If each individual is modeled as an algorithm (which is not too far-fetched a claim: big data and the government model individual users’ behavior in this way), how do these individual algorithms interact? I think Foucault’s work is particularly helpful on this count. As he reads the American neoliberals (Becker, the Chicago School, etc.), they think an individual makes choices in “pursu[it of] his own interest” (270); “interest” is the metaphor for the overarching logic or rationality that systematizes discrete choices. And, as I’ve just shown above, that rationality can be modeled algorithmically. Thinking about interest algorithmically, that is, as wave-form shaped probability functions, helps us understand what Foucault means when he says that neoliberals think individual interest “converges spontaneously with the interest of others” (270). What does it mean to “converge spontaneously”? Well, if we take individual interests as wave-forms, these wave forms will have their own periodicity, their own frequency. In general, individual periods will be out of phase. But, if left to run independently over time, individual frequencies will synch up and fall in phase, like windshield wipers on a bus. These individual frequencies will converge spontaneously with one another. Phase convergence is how contemporary acoustics understands harmony: when tones and their overtones fall in phase, we hear consonances; when tones and overtones are too significantly out of phase, we hear dissonances.  “The will of each harmonizes spontaneously with the will and interest of others” (275) because like sound waves, algorithmically-modeled individual behaviors will fall in phase and out of phase with one another. [4] Though seemingly spontaneous, the phasing isn’t random–it’s the effect of predictable responses to material conditions (just as, for example, the two tapes in Reich’s “It’s Gonna Rain” slide in and out of phase because of minute differences in the materiality of the tape players and the tapes themselves).

So, this long tangent about algorithms and social harmony is both an example of the benefits of having a precise definition of neoliberalism. This specific definition of neoliberalism helped me draw correlations among neoliberal epistemontology–everything is a deregulated, financialized market–and the increasing centrality of algorithms to contemporary society. Moreover, Foucault’s language of harmonization helps me  fill what Kate Crawford has called the “metaphor gap” in understanding/theorizing how algorithmic media/culture industries work.

 

[1] As Foucault explains in Birth of Biopolitics: “Liberalism in America is a whole way of being and thinking” (218).

[2] As Stuart Hall notes, “Actual markets do not work that way” (20). Neoliberalism (like classical liberalism) is an ideal theory: this “free market” is an ideal-as-idealized model, a top-down picture of how things ought to work in perfect conditions.
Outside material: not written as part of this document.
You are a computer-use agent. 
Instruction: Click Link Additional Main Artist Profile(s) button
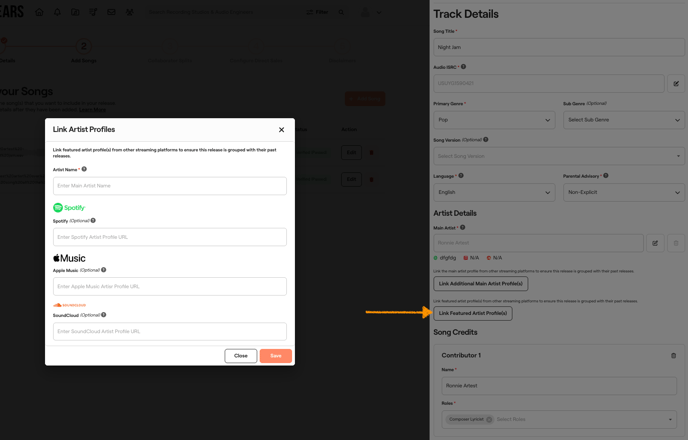(x=480, y=283)
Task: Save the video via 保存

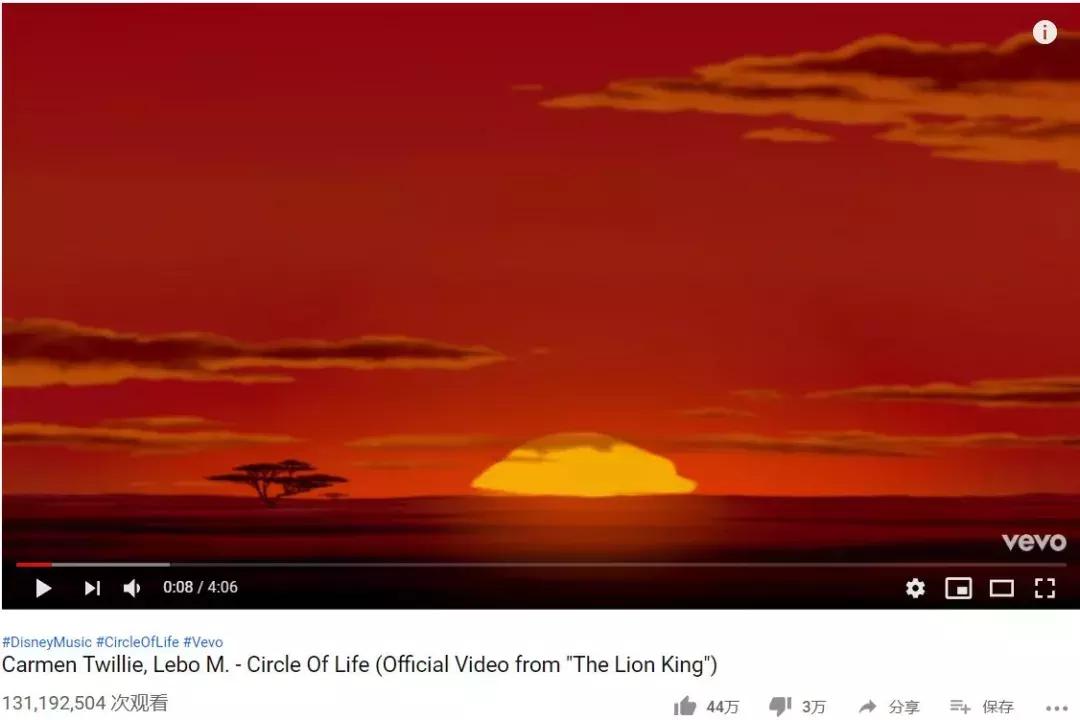Action: coord(982,706)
It is not a bottom-up description of how markets actually work in imperfect conditions.

[3] As Foucault explains, this market-thinking “means taking this social fabric and arranging things so that it can be broken down, subdivided, and reduced, not according to the grain of individuals, but according to the grain of enterprises…the framework of a multiplicity of diverse enterprises connected up to and entangled with each other” (241).

[4] This point is too technical to really develop in this venue, but it’s something I’m working on for my next book: this model of social harmony  is very different from the classically liberal model of social harmony. Neoliberal social ‘harmony’ doesn’t eliminate dissonance; rather, it understands out-of-phaseness/dissonance as pervasive. It’s only “spontaneously” and by chance that consonant convergences occur. The point is to find phenomena that are predictably in (and out) of phase. Classically liberal theories of social harmony treats dissonance as something that must be assimilated and/or eliminated (Susan McClary’s work on tonality here is important; see also my Philosophy Today piece on Kristeva’s interpretation of Don Giovanni). All this is to say that theories of social harmony track musical understandings of harmony–you could almost say neoliberalism offers a post-tonal theory of social harmony (perhaps to match its post-identity politics).